Delivery charges may apply.Marisa and Jake have not long been a couple when they move in together and decide to start trying for a baby. To support the Guardian and Observer order your copy at. Magpie by Elizabeth Day is published by 4th Estate (£14.99). Writers as dissimilar as Deborah Moggach (To Have And To Hold) and Elizabeth Taylor (The Wedding Group) have addressed, respectively, the themes of surrogacy and of dysfunctional families, and while Day does not specifically explore the full complexity of surrogacy as a feminist/political issue – it is not that type of book – her depiction of obsession and of the sometimes disastrous psychological effects arising from unfulfilled needs is highly plausible. The book is not without its moments of absurdity and caustic wit. On the surface light, bright and breezy, invoking the perfect lives Marisa and Kate both yearn for, it is capable of packing considerable punches: a graphic account of rape the utter misery attached to the inability to have a child and the accompanying feelings of failure the desperate unease of not trusting one’s partner and the stifling nature of a toxic parental relationship. After settling into its initial disturbing narrative, the central surprise is a reversal akin to that employed by Lauren Groff in Fates and Furies or Sarah Waters in Fingersmith. Magpie – that sense of usurpation in the title is appropriate – is a clever novel. Why is Kate so intimate with Jake, and why so familiar with the house? Until Kate arrives as a lodger, and Marisa’s sense of self begins to erode. Apart from Jake’s frosty and controlling mother, Annabelle, who calls unexpectedly one day when Jake is out, all seems ideal. Jake wants a family, and so does Marisa – acutely so, as her own mother left with Marisa’s baby sister when she was seven. A children’s illustrator, she even has room there to have her own studio. Within three months, Marisa has left her small rented north London flat and moved into Jake’s spacious place in Battersea. This romantic cliche has a double-edged meaning, and warning signs flash as the twists and turns of Day’s plot unfold.

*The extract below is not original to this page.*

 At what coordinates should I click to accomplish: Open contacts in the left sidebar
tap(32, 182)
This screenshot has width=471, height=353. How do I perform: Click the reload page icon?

magpie elizabeth day kindle

At their first physical meeting, “she felt a crackle of energy, a fusion of some sort, as if two molecules had collided and meshed and sparked a new thing”.

magpie elizabeth day kindle

Marisa has found the man of her dreams online: Jake. I nfertility, surrogacy, sexual assault, mental illness and a lot of desirable housing stock might seem too much for one book, but with her new novel, Magpie, Elizabeth Day pulls off a polished and creepy thriller which probes at the heart of what it means to be able to conceive a child – or not.